2021年4月19日、小説投稿サイト「ステキブンゲイ」の公式YouTubeチャンネルにて、ステキブンゲイ大賞の結果発表をいたしました。
ステキブンゲイ大賞は、小説投稿サイト「ステキブンゲイ」から、新たな「ブンゲイスター」を輩出するためのコンテストで、募集期間は2020年4月~同年10月31日まで。
応募作品数は、1,293作品となりました。
賞の内容は、「大賞」(賞金30万円と書籍化決定)が1作品。「優秀賞」(担当編集がつき、書籍化に向けてバックアップ)が数作品。募集期間中のページビューおよびユニークユーザー数がもっとも多かった作品に送られる「読者賞」(担当編集がつき、書籍化に向けてバックアップ)が1作品。
結果は下記の通りとなりました。最終選考に残った三作品は、今後、作者と編集の二人三脚で、出版を目指していきます。最終選考に残らなかった応募作品についても、原作紹介のような形で、メディア系の会社にプレゼンしていく予定です。
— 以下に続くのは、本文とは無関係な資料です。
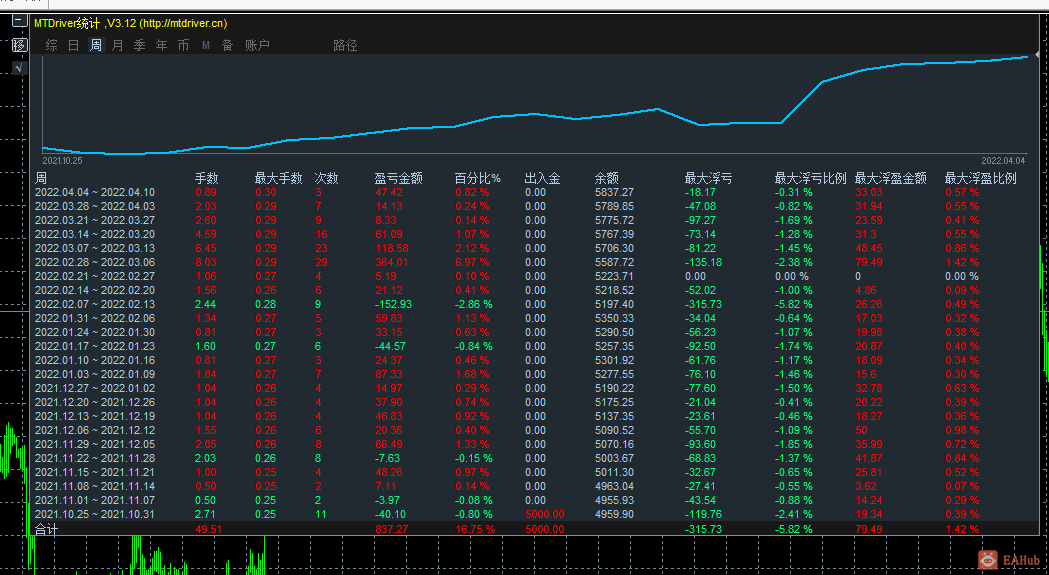Click the 2022.04.04 end date on the chart
Viewport: 1049px width, 575px height.
pos(1003,161)
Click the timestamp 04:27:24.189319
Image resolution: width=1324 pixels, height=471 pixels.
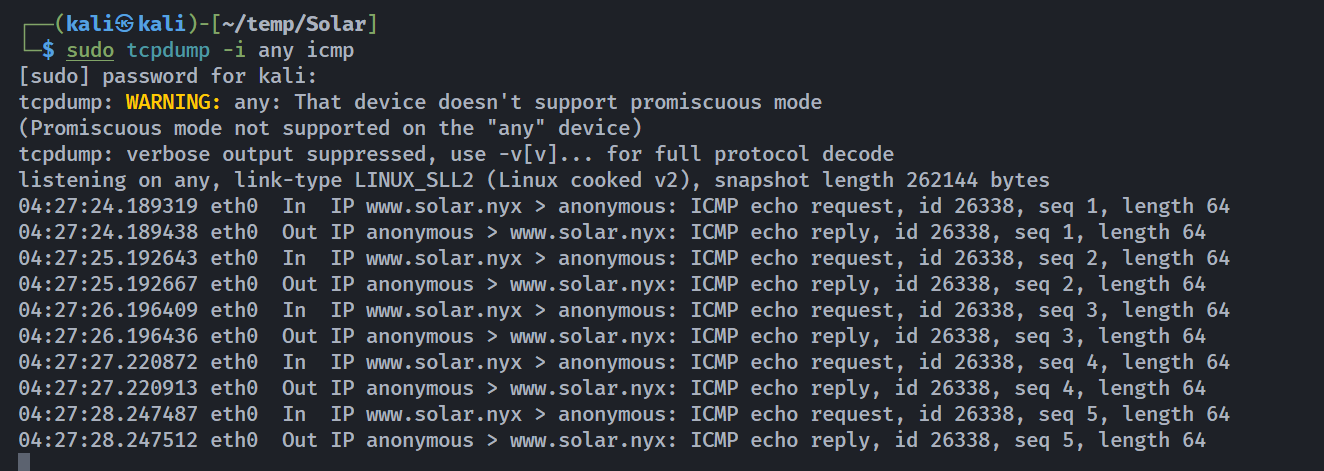108,206
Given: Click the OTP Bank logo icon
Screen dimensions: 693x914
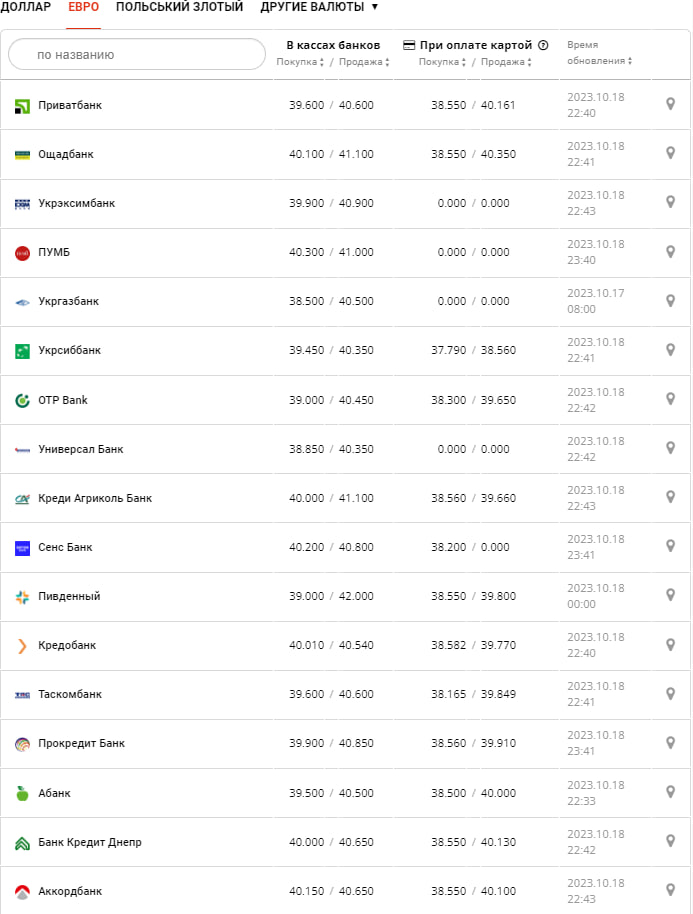Looking at the screenshot, I should pyautogui.click(x=23, y=400).
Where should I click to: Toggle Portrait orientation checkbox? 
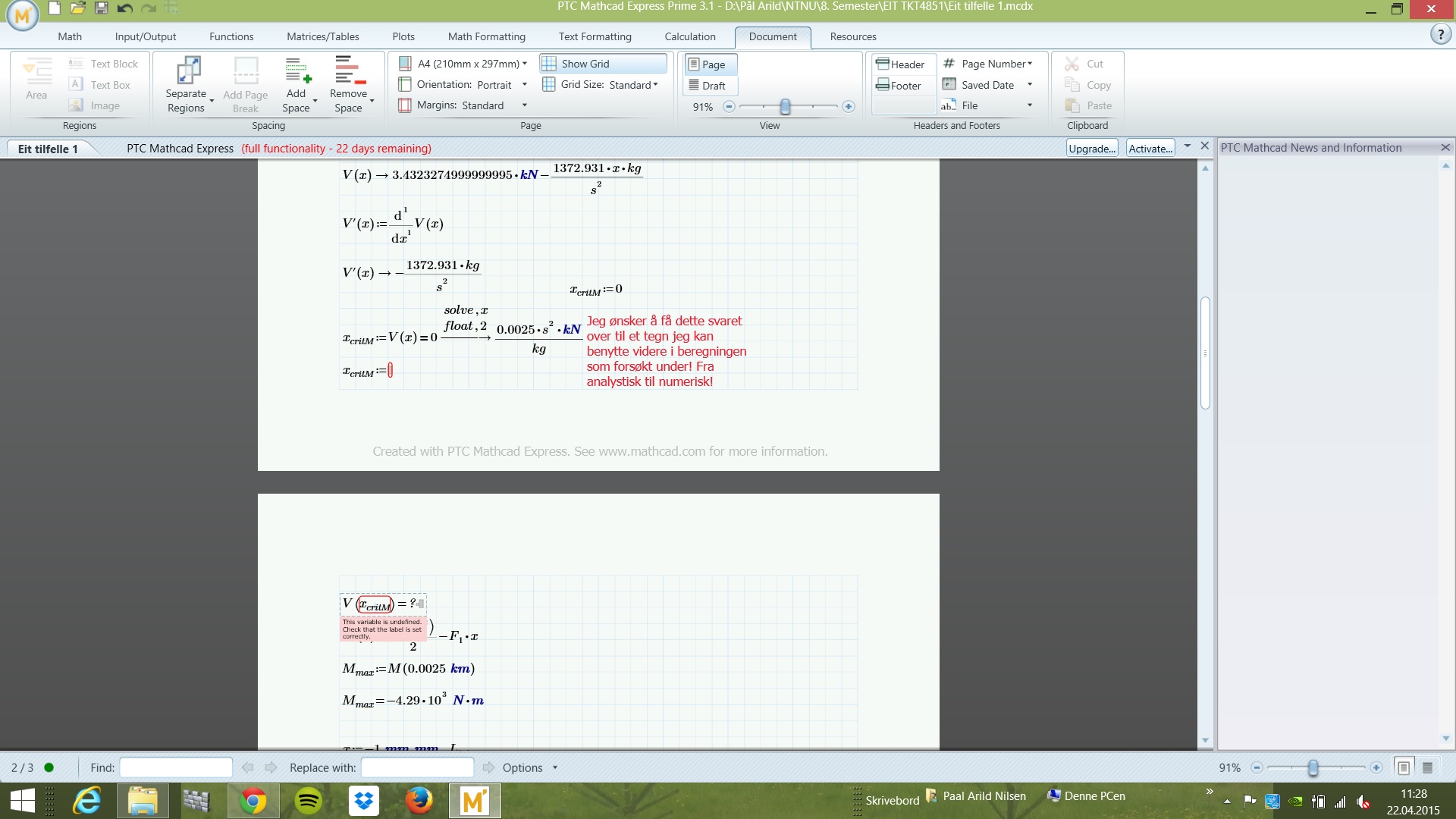pyautogui.click(x=408, y=84)
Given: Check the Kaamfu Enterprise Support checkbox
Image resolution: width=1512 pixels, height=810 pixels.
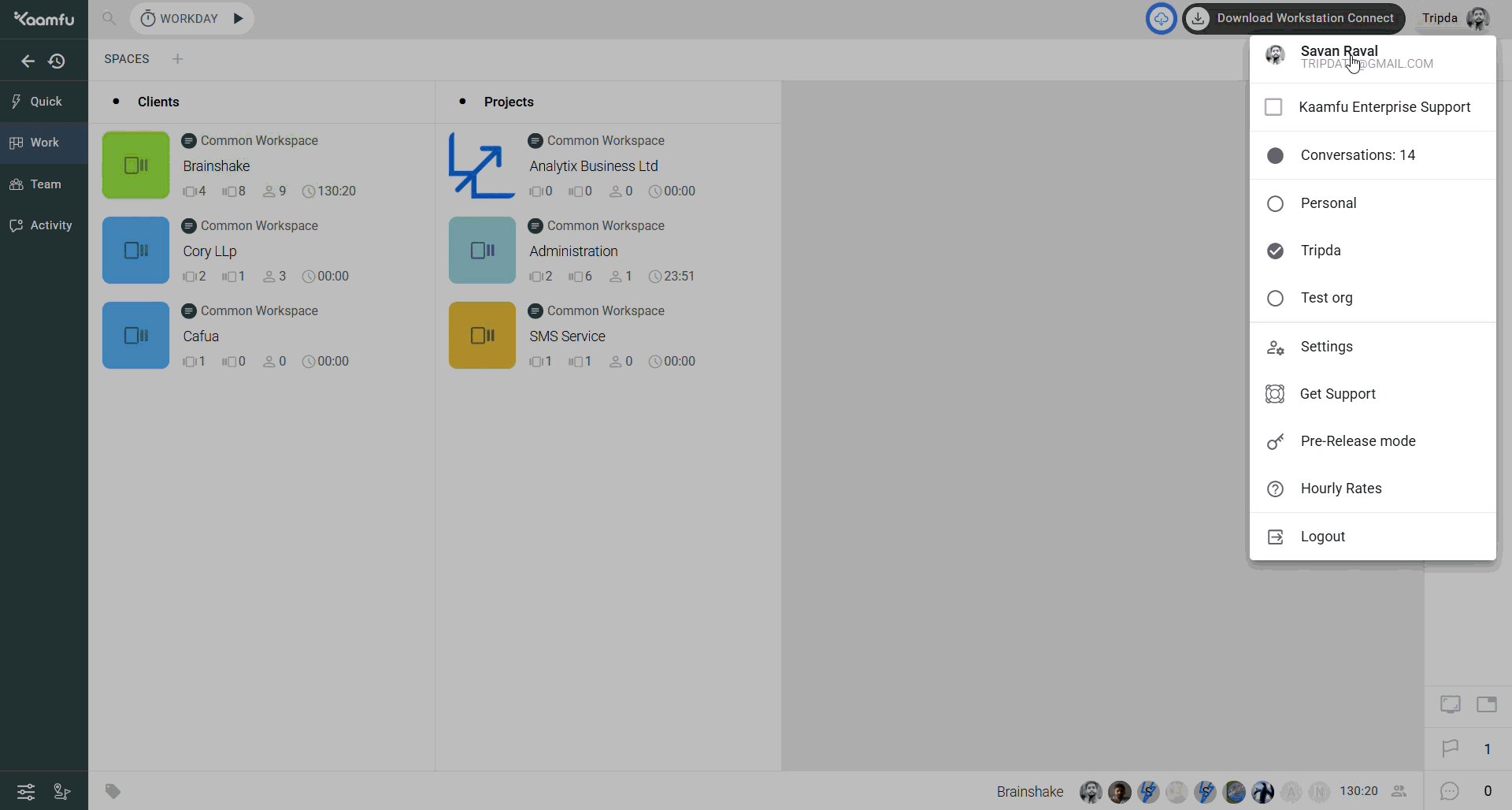Looking at the screenshot, I should click(x=1273, y=107).
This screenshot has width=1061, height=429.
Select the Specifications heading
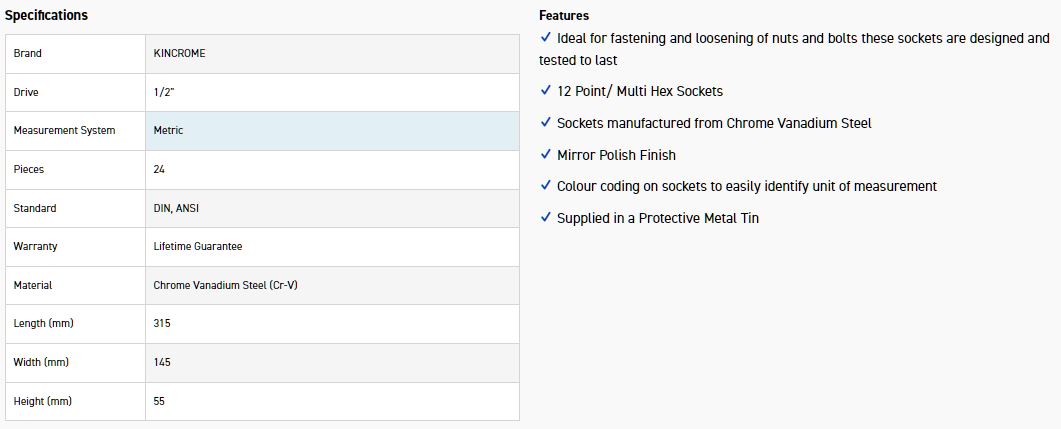click(46, 15)
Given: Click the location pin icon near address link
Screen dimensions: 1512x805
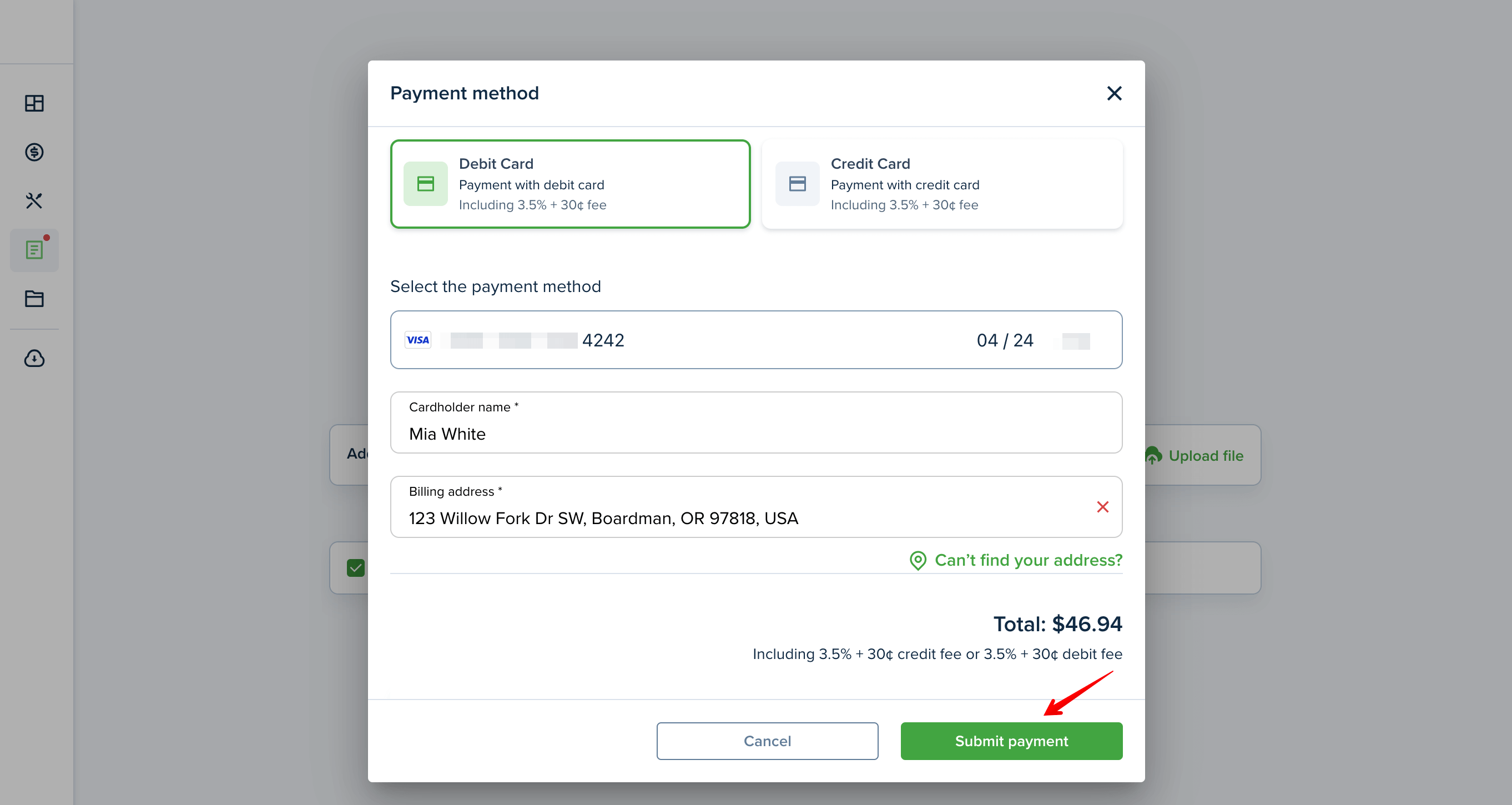Looking at the screenshot, I should [918, 560].
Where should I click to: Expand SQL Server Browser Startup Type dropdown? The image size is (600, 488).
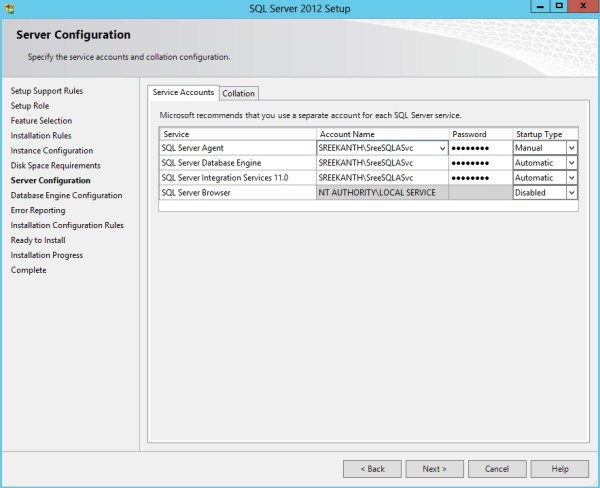(572, 193)
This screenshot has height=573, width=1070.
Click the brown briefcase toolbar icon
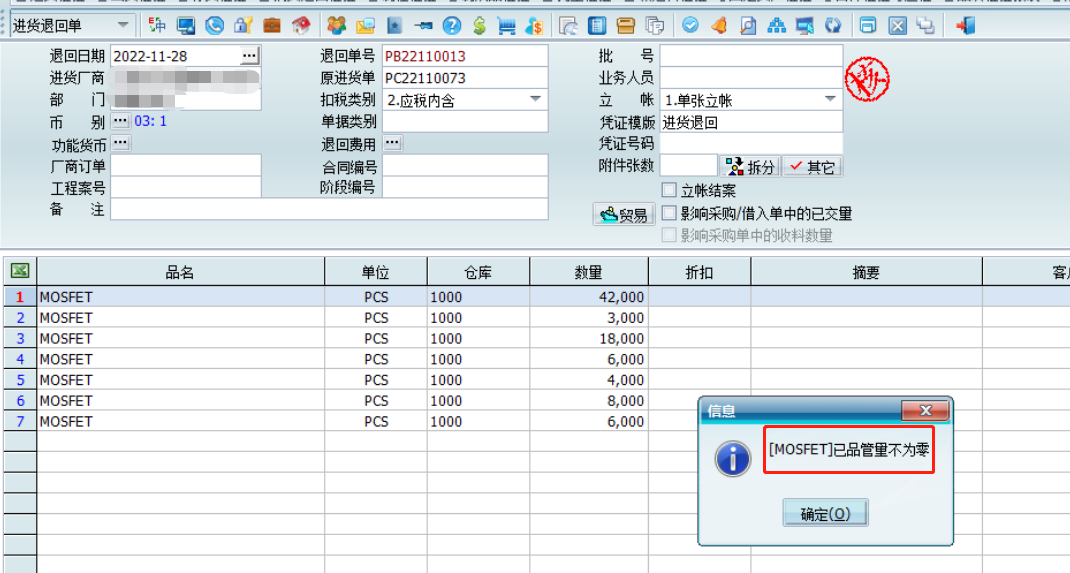tap(272, 26)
また、第二回ステキブンゲイ大賞の募集も開始いたします。詳細は下記URLよりご覧ください。https://sutekibungei.com/contest2
大賞:該当作なし
優秀賞:
『正直な空白』 一ノ瀬 縫(『君がくれた時間をいま、私は』改)
『四度目のうぶごえ』森 春子(『長い長いアヴァンのあとで』改)
読者賞:
『生きて欲しいに決まってる』作道 雄(『人生の満足度、測ります』 改)
また、YouTubeチャンネルで発表動画を公開いたします。
こちらも合わせてご覧ください。
配信日時:2021年4月19日 20時
動画URL:https://youtu.be/uQ3yI875Dto
選考委員:
中村航(小説家)
加藤千恵(歌人・小説家)
いぬじゅん(小説家)
鈴木収春(クラーケン出版 編集長)
増山明子(明正堂アトレ上野店 書店員)
三枝美保(ポプラ社 編集者)
ステキ編集部(鈴木・中田)
※ 一次選考〜四次選考はステキブンゲイ編集部、五次選考はステキブンゲイ編集部と中村航で行いました。
・ステキブンゲイ 中村航の総評
ステキブンゲイ大賞総評 ステキブンゲイ大賞を立ち上げて一年、なるべく情報をオープンにしながら、運営を進めてきた。このたび無事、最終選考を終えるに至り、応募していただいた皆様、ご助力いただいた関係者各位には、心より感謝している。
最終選考の結果、『四度目のうぶごえ』と『正直な空白』に優秀賞を贈ることになった。またPV・ユニークユーザー数が全作品で一番多かった『生きて欲しいに決まっている』が、読者賞ということに決まった。
文芸のスターを輩出する、というのが、この賞のコンセプトだ。ぜひ大賞受賞作をだしたい、という思いがあったのだが、選考委員の総意として、どうしてもそれに至る作品がない、という結論になった。単行本として出版するには、大幅な改稿が必要となる、というのがつまり、大賞に至らなかった理由になる。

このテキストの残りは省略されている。